In today’s challenging labor market, companies are struggling to find job candidates with the right experience or the relevant skills – according to a report from CareerBuilder, 45% of employers have jobs they can’t fill because they can’t find qualified candidates.
But the world keeps spinning, and those jobs need to be filled whether or not the “perfect” candidate is available. Many companies are making up for the gap by hiring not for skills but for potential. From there, companies can invest in training to get high-potential candidates up to speed, turning green candidates into seasoned, high-performing members of your team.
But this begs the question – what is potential, and how do you actually identify it in your candidates?
Potential: Looking to the Future
Potential is the capacity to develop into something in the future. When it comes to job applicants, “potential” doesn’t necessarily have anything to do with what a candidate has accomplished so far. It’s really about what they could accomplish down the road based on the qualities they already possess.
This implies that you need to do a little bit of predicting. The goal is to predict which candidates will end up succeeding in the future based on what limited information you have about their experiences so far. Fortunately, there are a couple of ways you can identify signs of potential in your candidates.
In one report, 92% of HR leaders said soft skills were a top priority when finding great talent. Soft skills aren’t as easy to pin down as hard skills. While hard skills represent acquired abilities that someone has learned in the past (like typing or Excel skills), soft skills are more innate, and they relate to things that impact someone’s ability to work with others and perform their job effectively. Some of the soft skills that are most desirable in the workplace are things like problem solving, critical thinking, learning ability, attention to detail, and communication skills.
This also means that soft skills are harder (if not impossible) to train, making it even more important to identify candidates that have these skills up front.
While an interview can be used as an opportunity to get a sense of a candidate’s people skills, another way to highlight these skills is through pre-employment assessments. Assessments can evaluate some of the major qualities like critical thinking, motivation, or conscientiousness by asking questions that indirectly measure them. They can also minimize some of the bias that comes out of the interview process, by measuring soft skills in an objective and standardized way that makes it easier to compare candidates with each other.
(Interested in learning more about soft skills? Watch our on-demand webinar: "Hiring for Soft Skills: 3 Strategies to Find the Best Candidates.")
When you hire candidates based on potential rather than previous experience, it’s assumed that your candidates will go through a significant amount of training to get caught up to speed. For this reason, the single most important component of candidate potential may be learning ability. The ability to learn quickly and to apply new information to everyday situations ensures that your candidates will be able to pick up on training fast, reducing the time it takes before you’ve turned the candidate into a full contributor.
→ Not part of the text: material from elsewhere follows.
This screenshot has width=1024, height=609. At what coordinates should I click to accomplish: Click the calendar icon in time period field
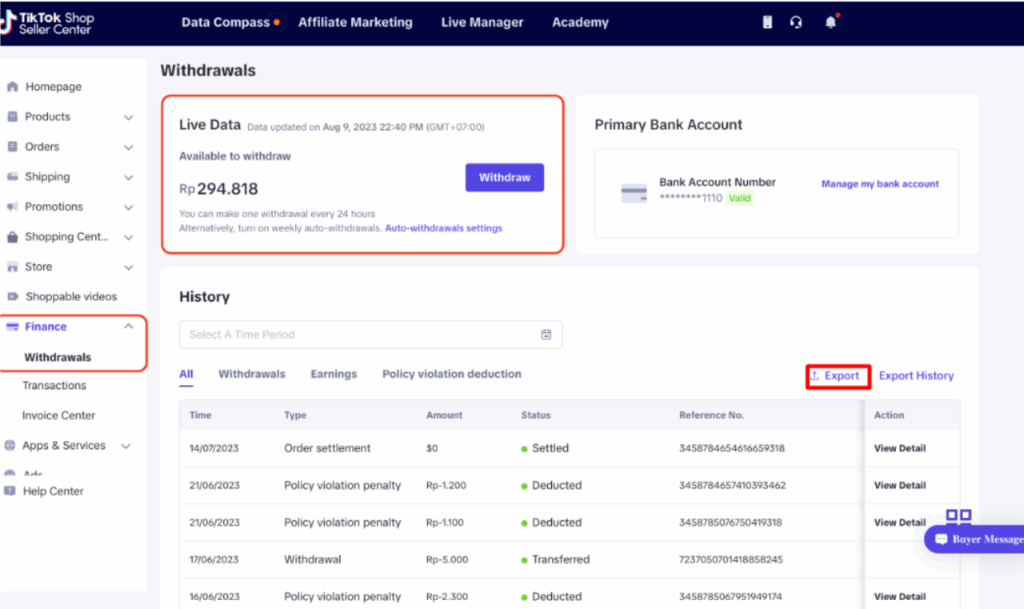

Learning ability is a major dimension of cognitive aptitude, which is one of the most predictive factors of job performance. In fact, cognitive aptitude assessments are twice as predictive of performance as job interviews, three times as predictive as work experience, and four times as predictive as education level.
Why do we care so much about prediction? Again, when you’re hiring for potential, you are essentially making a prediction about which candidates will succeed in the future. Often you have to make this decision based on an applicant pool full of candidates who have limited job experience and have had little opportunity to prove themselves in past roles. When faced with sparse resumes, you need to know when you should take a chance on a stretch candidate, and searching for “potential” can guide you in the right direction.